Industrialising the ILC

US members of the Linear Collider Collaboration make plans for a new stage of industrialisation studies.

| 24 October 2013

SLAC-developed waveguide system installed with a Fermilab cryomodule. Photo: Jerry Leibfritz

With the publication of the Technical Design Report (TDR), one stage of design and costing for the ILC is complete. Now, US members of the Linear Collider Collaboration must consider what ILC components the US might contribute—and how they will be produced.

By contracting with industry to consider details such as cost and facilities needed, US Linear Collider Collaboration (LCC) members hope to eventually be able to provide the Department of Energy (DOE) with a document containing specific suggestions for what unique contributions US labs and industry could provide to the future ILC. Producing such a document begins with industrialisation studies for specific components – such as a study of the SLAC-designed power distribution system that scientists hope to begin this year. Involving industry helps provide reliable cost estimates, determine facilities needed and drive further innovation.

“This is an enormously important part of the project because it’s very easy for physicists to just sit in the ivory tower and dream up these numbers,” said Marc Ross, a SLAC physicist and member of the LCC’s ILC effort.

The SLAC-developed power distribution, or waveguide, system is one of the ILC technologies ready for an industrialisation study.  A series of rectangular pipes running along the outside of ILC cryomodules, the waveguide system transports radiofrequency microwave power from the power supply to the accelerator’s cavities. This power accelerates particles to the collision point.

Though companies that build similar systems for radar and long-distance telephone communication applications helped build a prototype system at SLAC, an industrialisation study will determine what would be necessary for a company to produce the system for the entire ILC.

“It gives them a chance to think about how they would do this on a larger scale, whether they have the current facilities to manage this or whether they would need to build new ones,” said Chris Adolphsen, also a SLAC physicist who is part of the LCC’s ILC effort. “All that has cost implications.”

In addition, industrialisation studies can often also provide innovative, cost-effective changes to the initial design.

“Hopefully the company (doing the study) would bring something to this other than just the cost: how to make this cheaper, how to make some of the parts as one as opposed to three, for example,” Adolphsen said. Though producing a single, more complicated part might require the development of a special machine to produce it, with industrial-scale production, making that machine may be more cost-effective than producing and fitting together many small parts.

For example, the current design for SLAC’s waveguide distribution system requires a large number of flanges to connect various pieces, which is both expensive and time-consuming. Ross and Adolphsen hope an industrial partner could develop a way to weld or otherwise unify parts to reduce the number of flanges.

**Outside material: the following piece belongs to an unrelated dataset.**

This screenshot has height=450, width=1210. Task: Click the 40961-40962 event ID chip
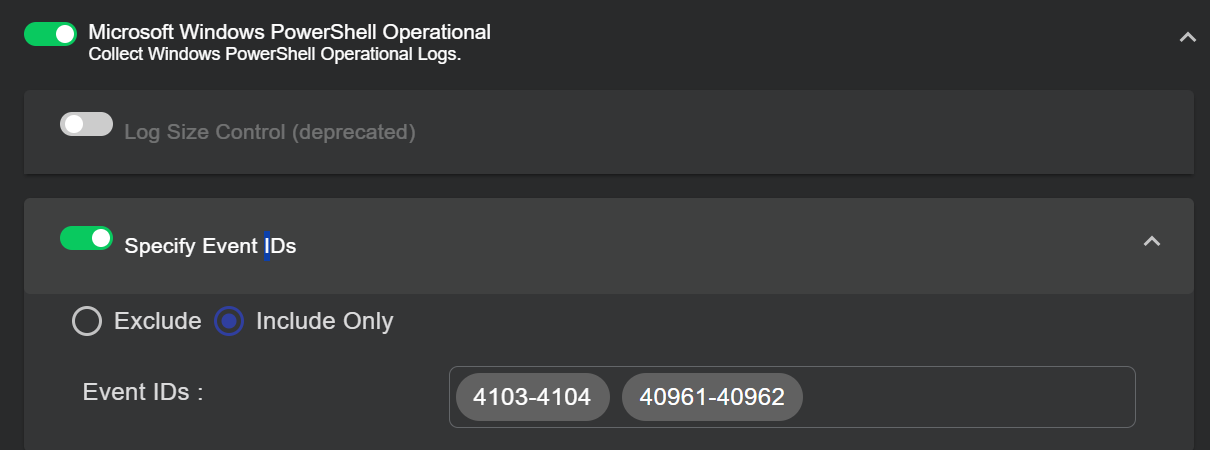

The waveguide system study won’t be the first industrialisation study done for the ILC; the LCC commissioned companies based in Europe, Japan and the US to do similar industrialisation studies for the ILC’s cavities prior to the publication of the TDR.

“We did three or four studies (with companies) in each region,” Ross said. “It was a really important part of gaining acceptance of our cost estimate and our technical plan.”

Industrialisation studies of ILC technologies like the waveguide system will continue to inform planning for the ILC.

“These studies certainly help guide us toward the next step, which is talking to DOE and labs about how they would work on the ILC,” Ross said. “The goal is to submit a document to DOE saying that this is what we think the US can do.”